-
Notifications
You must be signed in to change notification settings - Fork 150
Description
Summary
When a PostgreSQL replica backend is unreachable (TCP connection refused), pgdog's health check mechanism does not detect the failure or ban the replica from the load balancer. Clients continue to be routed to the dead backend, experiencing timeouts before eventually falling back to the primary.
Environment
- pgdog:
latest(pulled ~2026-02-20) - Deployment: Docker Swarm via inline configs
- Backend: 2 PostgreSQL nodes (1 primary, 1 replica), replica is down (port 5432 not listening, connection refused)
Configuration
[general]
healthcheck_interval = 15_000
idle_healthcheck_interval = 5_000
idle_healthcheck_delay = 5_000
healthcheck_timeout = 2_000
ban_timeout = 300_000
connect_timeout = 1_000
connect_attempts = 1
checkout_timeout = 5_000
read_write_split = "include_primary_if_replica_banned"Expected Behavior
When a replica is unreachable (connection refused on port 5432):
- Health checks should detect the failure (either via idle health checks creating ephemeral connections, or via failed client connection attempts)

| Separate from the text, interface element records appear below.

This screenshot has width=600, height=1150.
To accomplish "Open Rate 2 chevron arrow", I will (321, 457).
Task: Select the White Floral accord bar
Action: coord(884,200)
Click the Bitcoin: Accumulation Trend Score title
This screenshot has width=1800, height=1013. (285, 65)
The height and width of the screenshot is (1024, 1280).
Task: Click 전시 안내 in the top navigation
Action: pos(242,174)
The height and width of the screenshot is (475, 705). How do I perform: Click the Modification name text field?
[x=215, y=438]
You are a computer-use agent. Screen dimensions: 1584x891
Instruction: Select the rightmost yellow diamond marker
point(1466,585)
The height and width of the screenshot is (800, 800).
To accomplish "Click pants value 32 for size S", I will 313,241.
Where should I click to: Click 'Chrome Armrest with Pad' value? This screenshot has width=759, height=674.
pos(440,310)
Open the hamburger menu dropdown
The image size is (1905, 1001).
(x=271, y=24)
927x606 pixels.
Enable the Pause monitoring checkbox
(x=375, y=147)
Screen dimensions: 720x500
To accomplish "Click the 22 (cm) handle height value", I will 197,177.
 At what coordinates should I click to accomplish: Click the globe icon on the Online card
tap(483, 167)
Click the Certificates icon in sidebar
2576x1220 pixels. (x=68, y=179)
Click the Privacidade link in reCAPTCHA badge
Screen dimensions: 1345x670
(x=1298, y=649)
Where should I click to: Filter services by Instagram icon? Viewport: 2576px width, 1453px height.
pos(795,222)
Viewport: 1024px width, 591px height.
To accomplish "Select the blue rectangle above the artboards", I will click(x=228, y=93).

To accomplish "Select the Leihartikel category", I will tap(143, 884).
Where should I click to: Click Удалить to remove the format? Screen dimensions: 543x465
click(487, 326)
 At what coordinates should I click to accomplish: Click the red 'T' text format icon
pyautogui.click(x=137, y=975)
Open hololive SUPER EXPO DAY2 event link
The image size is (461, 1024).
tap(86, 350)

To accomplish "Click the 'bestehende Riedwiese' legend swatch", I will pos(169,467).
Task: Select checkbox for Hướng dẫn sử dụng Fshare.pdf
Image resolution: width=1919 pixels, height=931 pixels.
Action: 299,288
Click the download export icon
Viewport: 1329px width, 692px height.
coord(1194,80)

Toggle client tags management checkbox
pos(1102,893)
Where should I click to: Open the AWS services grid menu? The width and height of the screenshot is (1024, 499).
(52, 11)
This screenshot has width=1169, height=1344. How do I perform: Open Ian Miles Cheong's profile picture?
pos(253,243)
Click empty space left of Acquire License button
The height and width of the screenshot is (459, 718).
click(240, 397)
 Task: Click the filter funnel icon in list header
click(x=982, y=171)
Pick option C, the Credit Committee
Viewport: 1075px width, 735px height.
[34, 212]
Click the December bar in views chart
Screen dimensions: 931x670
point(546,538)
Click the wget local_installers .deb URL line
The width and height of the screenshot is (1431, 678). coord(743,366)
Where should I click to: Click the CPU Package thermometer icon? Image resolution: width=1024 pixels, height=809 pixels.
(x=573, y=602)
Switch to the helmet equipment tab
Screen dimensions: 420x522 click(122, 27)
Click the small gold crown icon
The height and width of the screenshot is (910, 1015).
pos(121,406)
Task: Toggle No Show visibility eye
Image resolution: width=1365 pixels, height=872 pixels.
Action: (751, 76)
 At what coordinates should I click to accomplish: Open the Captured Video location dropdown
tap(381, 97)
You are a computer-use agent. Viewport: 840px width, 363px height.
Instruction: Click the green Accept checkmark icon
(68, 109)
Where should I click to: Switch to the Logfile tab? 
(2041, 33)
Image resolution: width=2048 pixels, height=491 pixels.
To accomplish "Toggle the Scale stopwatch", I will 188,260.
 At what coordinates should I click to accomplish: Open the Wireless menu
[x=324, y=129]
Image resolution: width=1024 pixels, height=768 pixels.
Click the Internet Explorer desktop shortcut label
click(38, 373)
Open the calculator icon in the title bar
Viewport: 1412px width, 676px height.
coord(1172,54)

- The error counter for that pool should increment
- The replica should be banned from the load balancer
- With
read_write_split = "include_primary_if_replica_banned", reads should route to the primary
Actual Behavior
SHOW POOLSshowserrors = 0andbanned = ffor the dead replica — indefinitelySHOW SERVERSshows zero server connections to the dead replica (expected)SHOW REPLICATIONshows the replica with empty LSN values- Read queries still get routed to the dead replica's pool
- Clients experience ~6-10s delays (connect_timeout + checkout_timeout) before pgdog falls back to the primary
- The error counter never increments, so the replica is never banned
Reproduction Steps
- Configure pgdog with 2 backends (1 primary, 1 replica) using
role = "auto" - Stop PostgreSQL on the replica (so port 5432 returns connection refused)
- Wait for health check intervals to pass
- Run
SHOW POOLS— observeerrors = 0, banned = ffor the replica - Run a read query — observe it takes ~6-10s instead of <1s
- Run
SHOW POOLSagain — errors still 0
Impact
This defeats the purpose of health checks and banning for the most common failure mode (backend process stopped/crashed). The include_primary_if_replica_banned setting works correctly when banning is triggered, but the ban never fires for connection-refused failures.
Workaround
Currently the only workaround is to manually remove the dead replica from the pgdog config and restart, which eliminates the automatic failover benefit.
Notes
- The documentation states: "If there are no idle connections available, PgDog will create an ephemeral connection to perform the healthcheck." This ephemeral connection should fail with connection-refused, but it doesn't appear to trigger a ban.
- This may be related to how pgdog handles
ECONNREFUSEDvs query errors on established connections. It seems only the latter triggers banning.